Large Model Support (LMS) technology enables training of large deep neural networks that do not fit into GPU memory. In this article, we showcase the advantages of using IBM® Watson™ Machine Learning Community Edition (WML CE) 1.6.1 TensorFlow Large Model Support (TFLMS) on DeepLabv3+ model and perform a competitive comparison to highlight IBM POWER9™ processor’s NVLink 2.0 advantages while training such large neural networks.
TFLMS rewrites the computational graph introducing swap-in and swap-out operations using formal rules . The initial release of the TFLMS used bread-first search approach and chose tensors to swap the links between the forward and the backward phases.
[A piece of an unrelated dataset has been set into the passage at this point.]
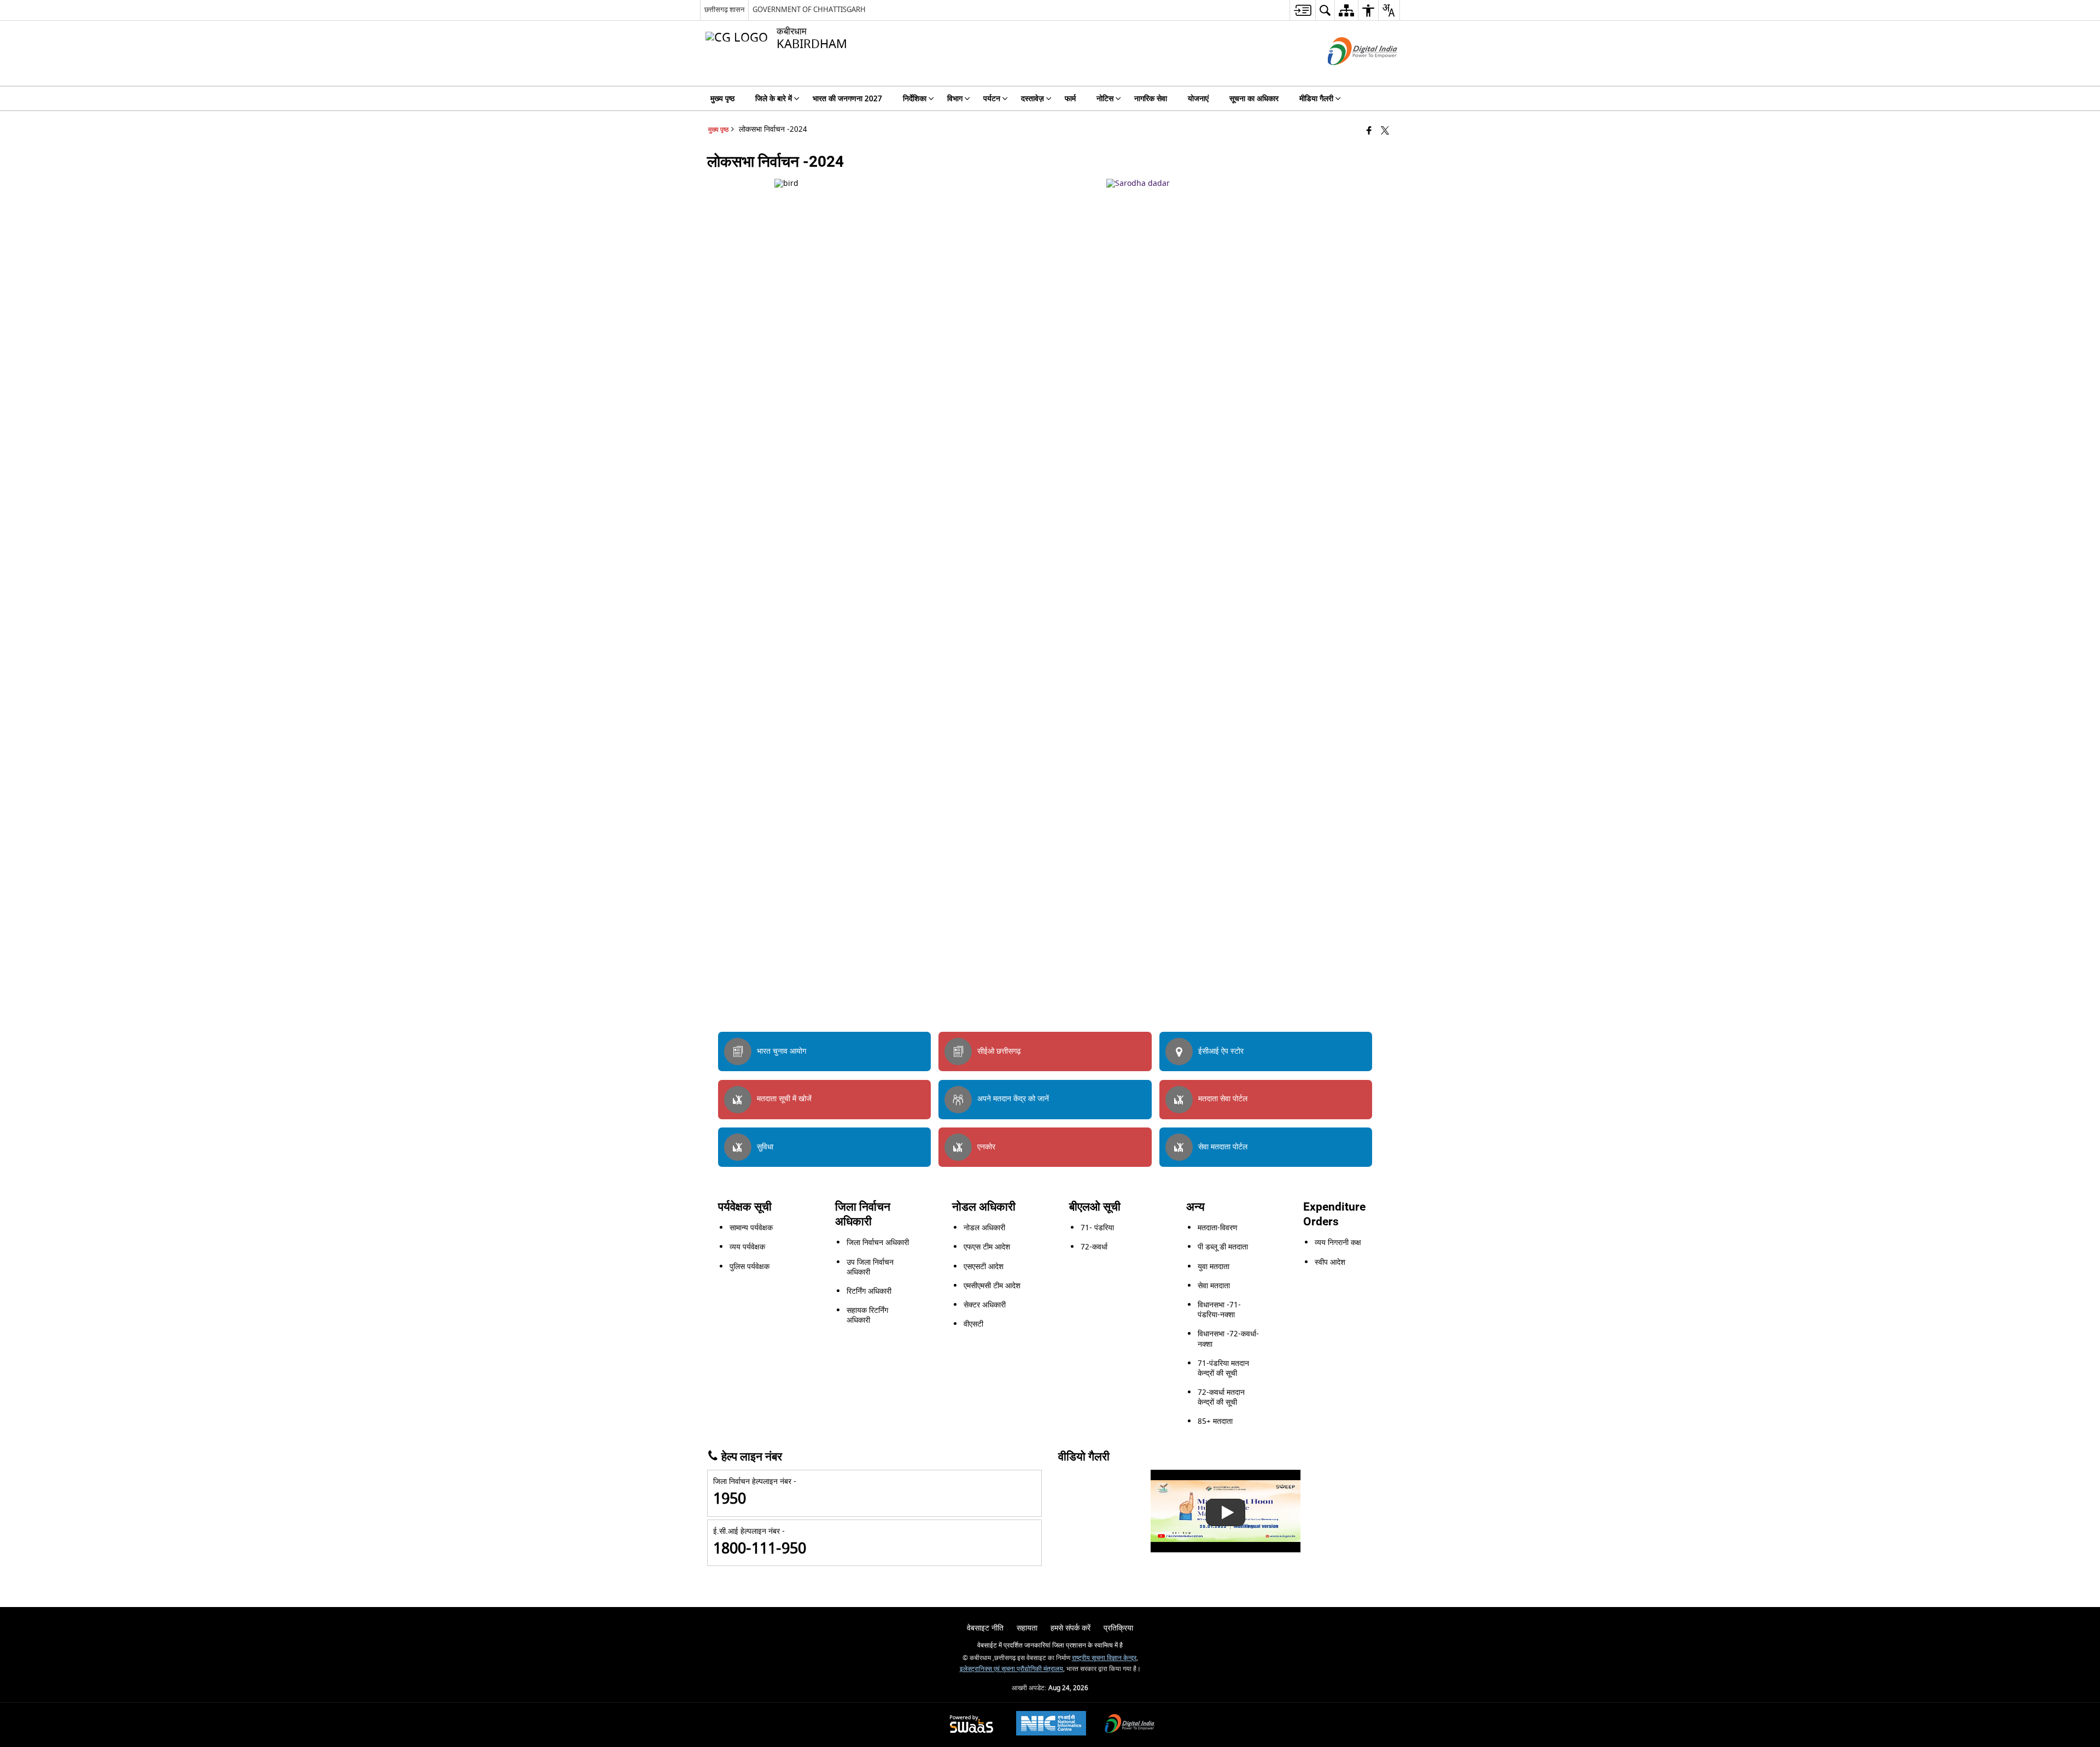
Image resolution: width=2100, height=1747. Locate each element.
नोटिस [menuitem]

We had to specify a scope for optimizer, specify a starting point in the graph, and had to manually tune the LMS parameters. The latest TFLMS takes a different approach and also provides better opportunities for swapping.
The latest TFLMS uses topological sort distance between two operations to determine tensors that could be swapped. We need not either specify a starting point or the operations that are in the backward phase. Additionally, the latest TFLMS comes with a tuning simulator which can autotune and find the best parameters to achieve best performance. It also comes with synchronization modes to synchronize data transfer and computation in the GPU and also has a serialization feature to serialize operations at the same level in the topological sort, both of which would enable to fit large models.
For more detailed information on these technologies, refer to the WML CE 1.6.1 documentation.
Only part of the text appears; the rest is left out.